Фраза не прозвучала голосом. Она прошла через Май, как холод по мокрому рукаву.
«Если ты оглянешься, я захочу, чтобы ты осталась».
Листы в его руках смялись, и видение оборвалось. Комната вернулась: низкий стол, коробка, вдова, Рэн, пластинка с тихим потрескиванием. Сая на записи допела последнюю строку, и игла пошла по кругу.
Вдова подошла к столу. Её лицо почти не изменилось, только уголки губ стали мягче.
— Значит, он всё-таки был там.
— У двери, — ответил Рэн.
— У двери, — повторила она. — Конечно.
В этих двух словах не было ни злости, ни прощения. Только усталое узнавание. Так, наверное, говорят о человеке, которого любили достаточно долго, чтобы перестать удивляться его слабости.
Рэн аккуратно положил лист перед ней.
— Он боялся помешать ей.
— Да. — Вдова коснулась рисунка двумя пальцами. — А в итоге помешал только себе. И, может быть, немного мне.
Май опустила взгляд. Эта фраза была не обвинением, и потому звучала сильнее.
Вдова взяла рисунок Саи у рояля и поставила рядом с проигрывателем, прислонив к стене.
— Не знаю, нужно ли мне было это слышать. Но, кажется, ему нужно было, чтобы кто-то наконец сказал это вслух.
Рэн молчал. Май уже привыкла к его молчанию в последние дни, но это было другое: не пауза перед шуткой, не расчёт кадра и не вежливое ожидание. Он словно стоял у собственной двери и не мог войти.
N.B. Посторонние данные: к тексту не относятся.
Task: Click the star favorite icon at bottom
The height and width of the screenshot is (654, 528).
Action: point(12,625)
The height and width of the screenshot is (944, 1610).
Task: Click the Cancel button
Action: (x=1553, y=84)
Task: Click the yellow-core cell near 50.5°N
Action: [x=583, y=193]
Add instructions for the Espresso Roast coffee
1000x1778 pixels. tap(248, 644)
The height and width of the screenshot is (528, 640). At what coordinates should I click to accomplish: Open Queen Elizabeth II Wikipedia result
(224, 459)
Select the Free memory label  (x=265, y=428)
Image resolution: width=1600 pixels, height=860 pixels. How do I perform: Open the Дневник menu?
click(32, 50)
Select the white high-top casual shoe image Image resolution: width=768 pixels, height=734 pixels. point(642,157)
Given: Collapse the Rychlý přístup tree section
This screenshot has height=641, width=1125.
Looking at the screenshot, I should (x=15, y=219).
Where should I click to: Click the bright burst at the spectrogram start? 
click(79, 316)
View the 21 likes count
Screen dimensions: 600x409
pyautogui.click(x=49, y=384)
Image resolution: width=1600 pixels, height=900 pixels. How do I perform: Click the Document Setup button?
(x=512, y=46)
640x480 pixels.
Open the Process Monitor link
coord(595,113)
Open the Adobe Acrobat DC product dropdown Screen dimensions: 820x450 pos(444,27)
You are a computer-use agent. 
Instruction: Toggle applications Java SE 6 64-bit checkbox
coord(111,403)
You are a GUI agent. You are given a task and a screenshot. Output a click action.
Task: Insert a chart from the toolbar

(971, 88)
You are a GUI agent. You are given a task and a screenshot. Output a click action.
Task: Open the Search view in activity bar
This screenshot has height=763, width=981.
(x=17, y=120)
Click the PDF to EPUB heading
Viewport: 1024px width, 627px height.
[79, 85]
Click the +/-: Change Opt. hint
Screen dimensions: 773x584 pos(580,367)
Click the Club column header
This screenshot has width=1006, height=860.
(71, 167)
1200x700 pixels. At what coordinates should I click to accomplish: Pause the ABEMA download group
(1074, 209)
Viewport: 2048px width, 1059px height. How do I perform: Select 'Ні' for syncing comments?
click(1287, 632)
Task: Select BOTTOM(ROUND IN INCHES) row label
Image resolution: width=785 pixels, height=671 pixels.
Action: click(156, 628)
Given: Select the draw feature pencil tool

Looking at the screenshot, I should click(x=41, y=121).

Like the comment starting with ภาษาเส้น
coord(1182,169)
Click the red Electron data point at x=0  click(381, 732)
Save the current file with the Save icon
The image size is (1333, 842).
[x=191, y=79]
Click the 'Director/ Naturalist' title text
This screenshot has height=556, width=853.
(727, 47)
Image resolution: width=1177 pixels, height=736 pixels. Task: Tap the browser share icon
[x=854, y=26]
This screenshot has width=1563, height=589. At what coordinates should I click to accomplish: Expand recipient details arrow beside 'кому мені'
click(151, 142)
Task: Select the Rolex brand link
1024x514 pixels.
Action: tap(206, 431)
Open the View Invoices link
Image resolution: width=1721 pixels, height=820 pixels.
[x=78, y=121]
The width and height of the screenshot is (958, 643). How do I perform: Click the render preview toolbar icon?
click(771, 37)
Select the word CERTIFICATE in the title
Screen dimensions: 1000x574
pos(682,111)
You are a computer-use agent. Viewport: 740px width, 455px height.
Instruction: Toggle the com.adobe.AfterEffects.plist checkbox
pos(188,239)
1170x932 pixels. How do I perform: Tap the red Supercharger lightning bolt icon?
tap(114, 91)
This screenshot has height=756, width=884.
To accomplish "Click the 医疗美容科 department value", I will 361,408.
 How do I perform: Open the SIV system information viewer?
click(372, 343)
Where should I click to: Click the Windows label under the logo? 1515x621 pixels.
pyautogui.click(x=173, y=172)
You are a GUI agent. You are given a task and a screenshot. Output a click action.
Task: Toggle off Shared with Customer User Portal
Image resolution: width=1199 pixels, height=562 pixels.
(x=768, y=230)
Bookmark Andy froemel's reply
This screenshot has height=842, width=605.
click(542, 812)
Вдова налила им чай. Чашки были тонкие, белые, с маленькими синими рыбами по краю. Одна чуть звякнула о блюдце, когда женщина поставила её перед Рэном.
— Вы художник? — спросила она.
Он не сразу понял, что вопрос к нему.
— Да.
— Тогда не храните чересчур много в ящиках.
Рэн поднял глаза. Вдова устало улыбнулась.
— Бумага терпит. Люди — не всегда.
Он хотел ответить. Май увидела, как у него дёрнулась привычная улыбка — та самая, которой он обычно спасал себя.
— Я вообще-то цифровой художник, — начал он. — У меня вместо ящиков облачное хранилище, так что трагедия стала технологичнее.
Шутка не удержалась. Она оборвалась на середине улыбки, будто кто-то стёр слой, не дождавшись подтверждения. Рэн отвернулся к окну, и Май не спросила: «Что случилось?» Не спросила: «Куда ты не пришёл?» Не спросила: «Кого ты боялся удержать?» Вопросы лежали рядом, острые, как обломки чашки, и она впервые не стала собирать их сразу.
Они попрощались с вдовой ближе к вечеру. Женщина отдала им один рисунок — тот, с пустым местом в первом ряду.